Belgrade calls for urgent UN Security Council meeting on Kosovo

Belgrade has requested a special meeting of the United Nations Security Council following the announcement that Albanian leaders would unilaterally declare secession from Serbia, Russian Ambassador to UN Vitaly Churkin said on Tuesday.

(KosovoCompromise Staff) Wednesday, February 13, 2008

Serbian Foreign Minister Vuk Jeremic will travel to New York to attend the special session, widely seen as the first round of fierce diplomatic struggle Belgrade plans to launch to annul Kosovo's independence on the international stage.

Serbian request for urgent session ahead of Kosovo's declaration was strongly backed by Russia and China - permanent constituents of the 15-member body -- which, at least according to the international law, has the final say considering the fate of volatile province.

According to UN diplomats, Serbia has requested the UN body to convene as early as Thursday.

The United States and British diplomats in New York have said that they were standing firm behind previous stances that the debate in Security Council was long over, due to the opposing stances between the Moscow and West over the Kosovo issue.

The main point of future debate in New York will be Security Council Resolution 1244 from June 1999, which suspended Belgrade's rule in province but maintained Serbian territorial integrity and sovereignty on the territory.

The European Union legal experts argue that a "creative interpretation" of Resolution 1244 opens the way for Kosovo's supervised independence, but Belgrade strongly backed by Russia, insists that the paper preserves the integrity of country's borders and reject EU interpretations as "deceit" and "manipulation" of international law.

Russia stood firm against the unilateral declaration of independence in Kosovo on Tuesday, warning that secession of internationally administrated Serbian province, without agreement with Belgrade, would violate the international law and damage security in Europe.

Russian Foreign Minister Sergei Lavrov blamed the pack of Western nations led by the United States of reckless diplomacy over the Kosovo crisis, saying that supporters of province's independence failed to fully analyze the complexity of potential consequences of unilateral declaration of sovereignty in Pristina.

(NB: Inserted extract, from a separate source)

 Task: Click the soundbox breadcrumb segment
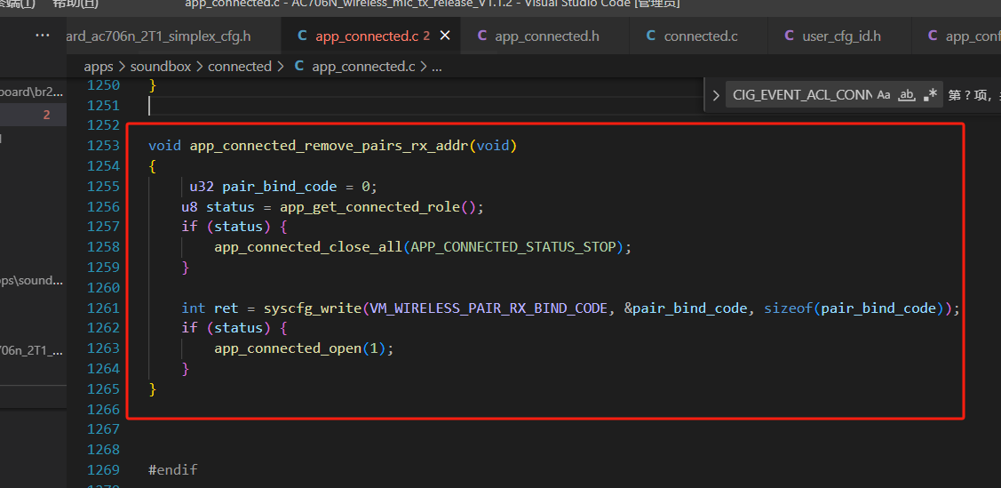[x=161, y=67]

"It would undermine the basics of security in Europe, it would undermine the basics of the United Nations charter," Lavrov said in Geneva, blaming the West for "haphazard" or chaotic approach to Kosovo crisis by undermining the tide of reactions throughout the world, including parts of Europe.

"Many of them, frankly, do not understand the risks and dangers and threats associated with a unilateral declaration of Kosovo independence," Lavrov said in Geneva. "Russia will continue to look for another solution to independence. We will work up to the very last moment, doing everything in our power, to prevent this," Lavrov said.